▶ _Problem description_
Please reproduce the entries below exactly from the line with "974x462 pixels." through their last line, leaving out any pictures.

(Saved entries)
○ ○ ○ ○ ○
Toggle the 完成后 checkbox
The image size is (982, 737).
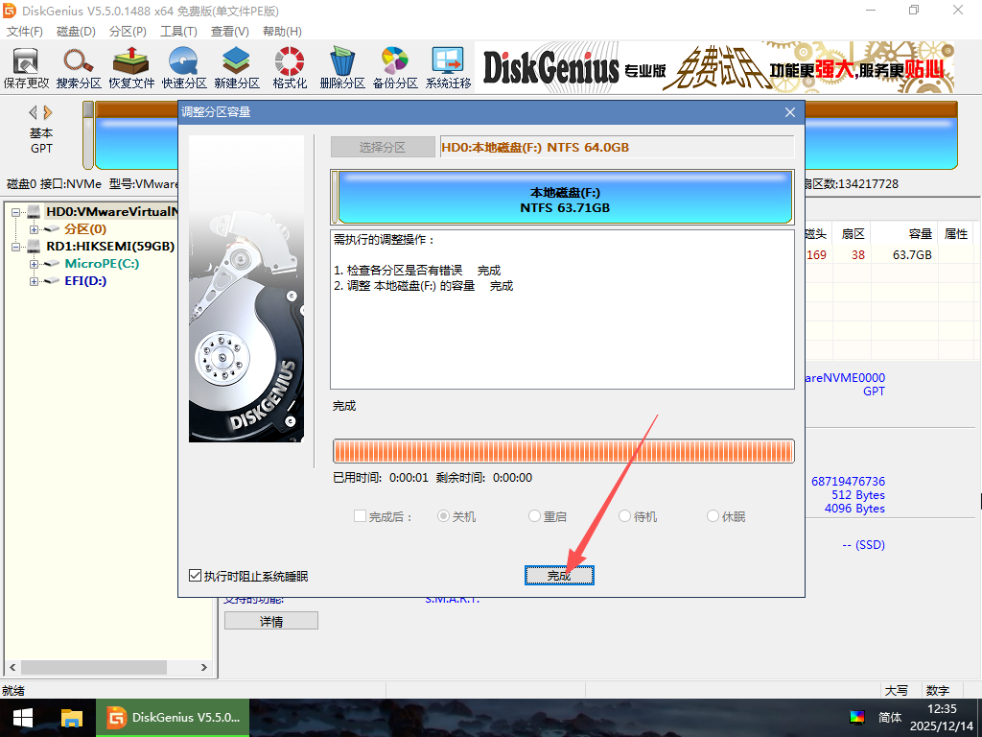pyautogui.click(x=360, y=516)
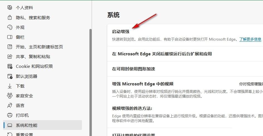Select 系统和性能 in the sidebar
The width and height of the screenshot is (263, 136).
point(26,125)
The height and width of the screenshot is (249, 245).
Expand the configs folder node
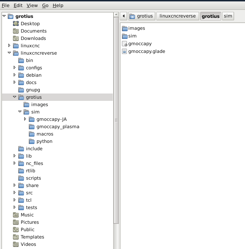point(15,68)
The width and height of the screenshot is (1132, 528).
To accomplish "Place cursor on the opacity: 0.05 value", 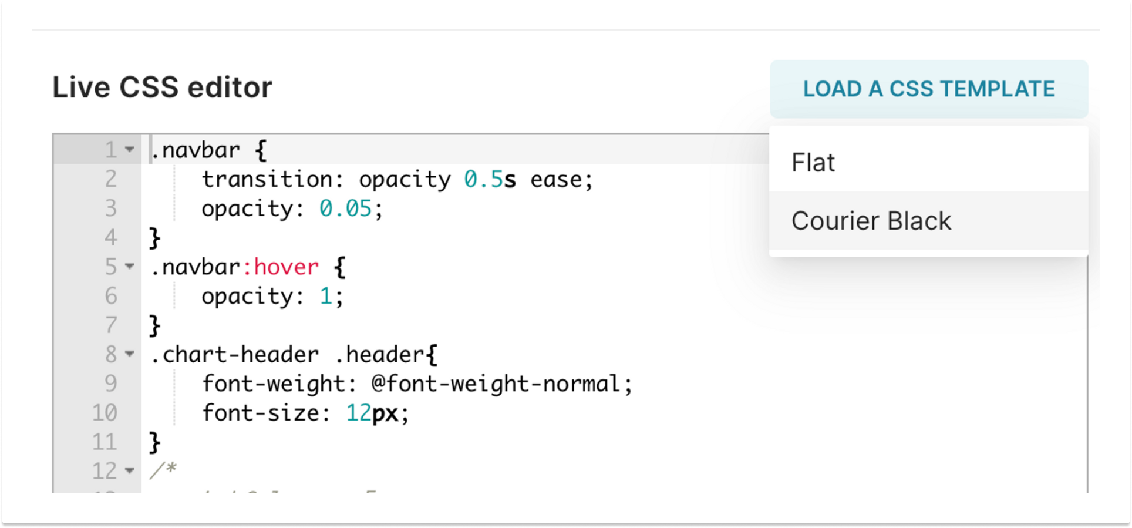I will pyautogui.click(x=346, y=208).
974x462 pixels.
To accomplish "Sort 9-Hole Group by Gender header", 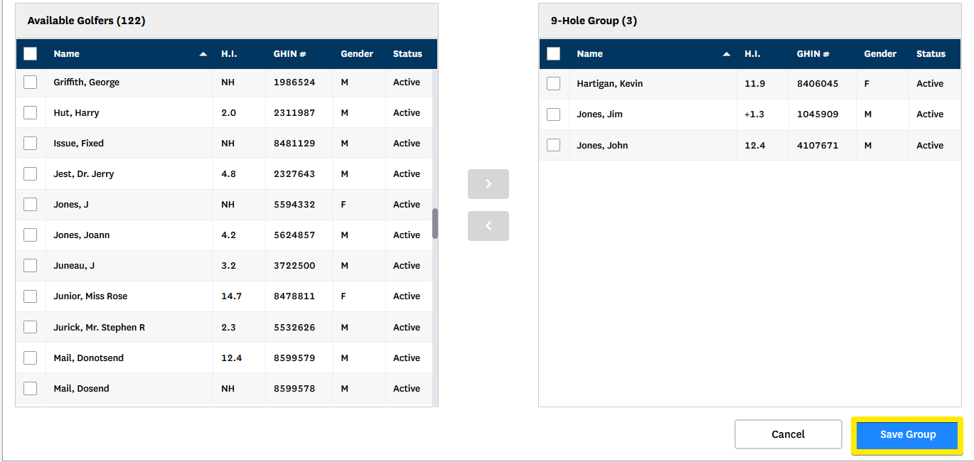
○ ○ ○ ○ ○
▶ _Written reply_
974x462 pixels.
To accomplish "Sort 9-Hole Group by Gender header", 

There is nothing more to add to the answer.